During the pandemic, unnecessary or excessive patient follow-up was identified [75] and also, for the first time, visits to emergency departments for non-urgent (non-relevant) conditions reached their lowest level [99], allowing a unique window of opportunity for systematic changes focused on adopting lower-cost strategies with greater reach [100].

For the most part, funding for health systems has been insufficient and keeps them in a perpetual state of vulnerability to future challenges. Although many countries have subsidised COVID-19 testing and treatment, better strategies must be implemented to ensure that people do not fall into poverty due to high out-of-pocket health expenditures [100]. The resilience of a health system lies mainly in ensuring health workers' physical, mental and economic protection [101].
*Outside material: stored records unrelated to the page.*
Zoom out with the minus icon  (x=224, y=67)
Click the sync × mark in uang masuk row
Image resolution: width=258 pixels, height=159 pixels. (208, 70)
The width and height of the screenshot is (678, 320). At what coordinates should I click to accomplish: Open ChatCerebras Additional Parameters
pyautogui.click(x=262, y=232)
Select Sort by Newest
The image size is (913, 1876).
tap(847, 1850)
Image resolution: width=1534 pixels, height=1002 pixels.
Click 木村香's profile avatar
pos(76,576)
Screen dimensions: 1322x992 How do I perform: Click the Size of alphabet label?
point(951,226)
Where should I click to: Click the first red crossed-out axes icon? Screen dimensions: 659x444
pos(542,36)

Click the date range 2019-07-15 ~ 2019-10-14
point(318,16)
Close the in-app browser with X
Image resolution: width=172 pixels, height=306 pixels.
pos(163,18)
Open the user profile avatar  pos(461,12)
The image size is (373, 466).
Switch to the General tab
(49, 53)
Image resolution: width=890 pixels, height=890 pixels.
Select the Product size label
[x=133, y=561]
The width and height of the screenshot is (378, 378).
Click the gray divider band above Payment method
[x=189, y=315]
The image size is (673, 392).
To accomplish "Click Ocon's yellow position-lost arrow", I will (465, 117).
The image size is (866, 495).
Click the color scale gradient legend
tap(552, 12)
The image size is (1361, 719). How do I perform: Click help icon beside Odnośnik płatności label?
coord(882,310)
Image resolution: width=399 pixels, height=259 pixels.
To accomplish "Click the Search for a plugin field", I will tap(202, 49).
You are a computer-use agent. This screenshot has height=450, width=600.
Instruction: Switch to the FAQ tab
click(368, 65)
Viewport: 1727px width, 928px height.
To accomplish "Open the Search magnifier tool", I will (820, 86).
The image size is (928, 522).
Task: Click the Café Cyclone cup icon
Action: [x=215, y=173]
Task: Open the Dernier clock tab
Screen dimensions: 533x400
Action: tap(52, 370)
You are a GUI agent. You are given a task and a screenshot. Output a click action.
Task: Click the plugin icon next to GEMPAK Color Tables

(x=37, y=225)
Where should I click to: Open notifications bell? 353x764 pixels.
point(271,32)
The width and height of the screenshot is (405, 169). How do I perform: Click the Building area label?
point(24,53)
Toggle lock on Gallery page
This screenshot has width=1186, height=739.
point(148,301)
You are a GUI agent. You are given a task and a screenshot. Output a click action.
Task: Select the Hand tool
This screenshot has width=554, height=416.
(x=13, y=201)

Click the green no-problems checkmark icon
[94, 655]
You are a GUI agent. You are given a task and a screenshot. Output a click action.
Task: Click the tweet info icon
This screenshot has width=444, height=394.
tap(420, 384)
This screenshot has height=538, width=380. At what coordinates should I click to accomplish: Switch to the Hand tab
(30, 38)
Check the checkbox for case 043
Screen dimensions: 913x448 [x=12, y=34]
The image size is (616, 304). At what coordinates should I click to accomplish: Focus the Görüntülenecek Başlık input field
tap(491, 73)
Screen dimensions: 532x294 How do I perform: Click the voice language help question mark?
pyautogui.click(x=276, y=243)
Incorporating technology into the health system with regularity strengthens the healthcare environment, improves major health outcomes, and takes healthcare to another level: precision medicine [102]. The future involves hybrid environments capable of offering e-health under a more holistic concept: telemedicine and remote liaison with patients, continuous remote monitoring through wearables, adding artificial intelligence to routine decision making [103,69] as well as predicting major cardiovascular events with simple tools such as the electrocardiogram or biomarkers as old as the human voice itself (Fig. 2 ) [104].

Fig. 2.

Fig 2

Healthcare systems adaptations throughout the pandemic and future directions.

Declaration of Competing Interest

The authors declare that they have no known competing financial interests or personal relationships that could have appeared to influence the work reported in this paper.